Leveraging Cover Crop Functional Traits and Nitrogen Synchronization for Yield-Optimized Waxy Corn Production Systems

Mengjing Sun¹Long Zhang¹Jiangkuo Zhou¹Ziping Liu¹Cong Peng¹Zechen Jia¹Yanjie Lv^2*Yongjun Wang^2*

• ¹Jilin Agriculture University, Changchun, Jilin Province, China
• ²Institute of Agricultural Resource and Environment, Jilin Academy of Agricultural Sciences (CAAS), Changchun, China

Context: Prolonged monoculture of waxy corn (Zea mays L. var. ceratina Kulesh) exacerbates soil nutrient depletion and compromises soil structural integrity, concomitant with underutilization of photosynthetically active radiation (PAR) resources. Objective: Implementing cover cropping post-harvest of waxy corn can utilize residual environmental resources for soil quality improvement. Nevertheless, the agronomic consequences of this practice on canopy architecture optimization and resource allocation dynamics in subsequent growing seasons require systematic elucidation. Methods: The regionally adapted cultivar Wannuo 2000 (W67×W68), predominantly cultivated in northeastern China, was employed for canopy characterization. Three experimental treatments were established, including waxy corn continuous monoculture control (CK), shamrock (Trifolium pratense L.) rotation cropping after waxy corn harvest (ZT) and rapeseed (Brassica napus L.) rotation cropping after waxy corn harvest (ZB).

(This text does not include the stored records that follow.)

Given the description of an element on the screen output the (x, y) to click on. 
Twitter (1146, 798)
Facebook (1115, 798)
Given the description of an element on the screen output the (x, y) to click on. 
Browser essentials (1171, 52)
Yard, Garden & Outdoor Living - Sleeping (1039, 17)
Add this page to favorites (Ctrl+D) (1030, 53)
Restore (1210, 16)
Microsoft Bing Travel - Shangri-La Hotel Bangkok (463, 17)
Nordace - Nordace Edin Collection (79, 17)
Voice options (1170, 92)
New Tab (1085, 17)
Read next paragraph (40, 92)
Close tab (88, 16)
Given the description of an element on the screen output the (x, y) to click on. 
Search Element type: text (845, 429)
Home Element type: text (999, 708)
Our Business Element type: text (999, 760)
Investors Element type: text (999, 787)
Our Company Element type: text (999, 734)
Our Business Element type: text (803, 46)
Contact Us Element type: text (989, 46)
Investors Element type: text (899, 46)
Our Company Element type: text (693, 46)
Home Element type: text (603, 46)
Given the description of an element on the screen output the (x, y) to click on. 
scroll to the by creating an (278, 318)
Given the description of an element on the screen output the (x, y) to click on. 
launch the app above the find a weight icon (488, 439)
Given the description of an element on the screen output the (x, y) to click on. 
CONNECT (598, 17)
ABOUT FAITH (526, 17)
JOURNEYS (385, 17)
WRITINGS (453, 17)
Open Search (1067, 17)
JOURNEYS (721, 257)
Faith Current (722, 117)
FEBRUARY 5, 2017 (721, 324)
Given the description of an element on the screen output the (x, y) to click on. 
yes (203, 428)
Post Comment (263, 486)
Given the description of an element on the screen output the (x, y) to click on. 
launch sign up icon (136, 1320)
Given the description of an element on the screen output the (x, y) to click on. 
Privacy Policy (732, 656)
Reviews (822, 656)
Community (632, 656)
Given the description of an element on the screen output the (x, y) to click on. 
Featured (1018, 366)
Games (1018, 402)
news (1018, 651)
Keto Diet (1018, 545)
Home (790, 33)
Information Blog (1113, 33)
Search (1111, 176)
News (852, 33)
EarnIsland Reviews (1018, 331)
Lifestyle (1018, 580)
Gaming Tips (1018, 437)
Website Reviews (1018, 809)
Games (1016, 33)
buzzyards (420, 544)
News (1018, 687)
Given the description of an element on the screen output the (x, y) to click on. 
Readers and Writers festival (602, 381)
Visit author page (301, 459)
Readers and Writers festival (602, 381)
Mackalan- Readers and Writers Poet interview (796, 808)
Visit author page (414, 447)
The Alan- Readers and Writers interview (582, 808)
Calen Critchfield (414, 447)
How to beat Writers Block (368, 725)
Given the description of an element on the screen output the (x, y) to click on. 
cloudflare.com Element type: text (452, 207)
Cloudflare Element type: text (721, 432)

Each treatment incorporated five nitrogen (N) application gradients (0, 60, 120, 180, 240 kg N ha⁻¹) arranged in randomized complete block design (RCBD) with triplicate plots.Results: Cover crops integration significantly enhanced waxy corn productivity. Mean yields for ZT and ZB systems during 2022-2023 demonstrated 20.74% (8.88 ± 2.50 Mg ha -1 ) and 22.26% (8.99 ± 3.12 Mg ha -1 ) increases respectively compared to CK. Remarkably, under 25% N reduction scenarios, ZT and ZB achieved 15.25% (44.58 ± 6.28 %) and 20.67% (46.68 ± 7.15 %) improvements in nitrogen use efficiency (NUE) relative to conventional practice. The path analysis revealed synergistic interactions between cover crop incorporation and N management mediated through canopy structural optimization. Specifically, enhanced leaf area index (4.56 ± 0.69 m² m⁻²) and elevated pre-silking canopy N content (132.61 ± 26.33 g N plant -1 ) collectively drove postsilking biomass accumulation (134.88 ± 26.85 g plant -1 ) and N remobilization efficiency.The integrated cover crop-nitrogen reduction system enhanced both yield and NUE relative to monoculture benchmarks, demonstrating dual benefits in environmental conservation and agricultural productivity enhancement.Implication: This study establishes a theoretical framework and provides empirical evidence for the sustainable intensification of waxy corn production systems.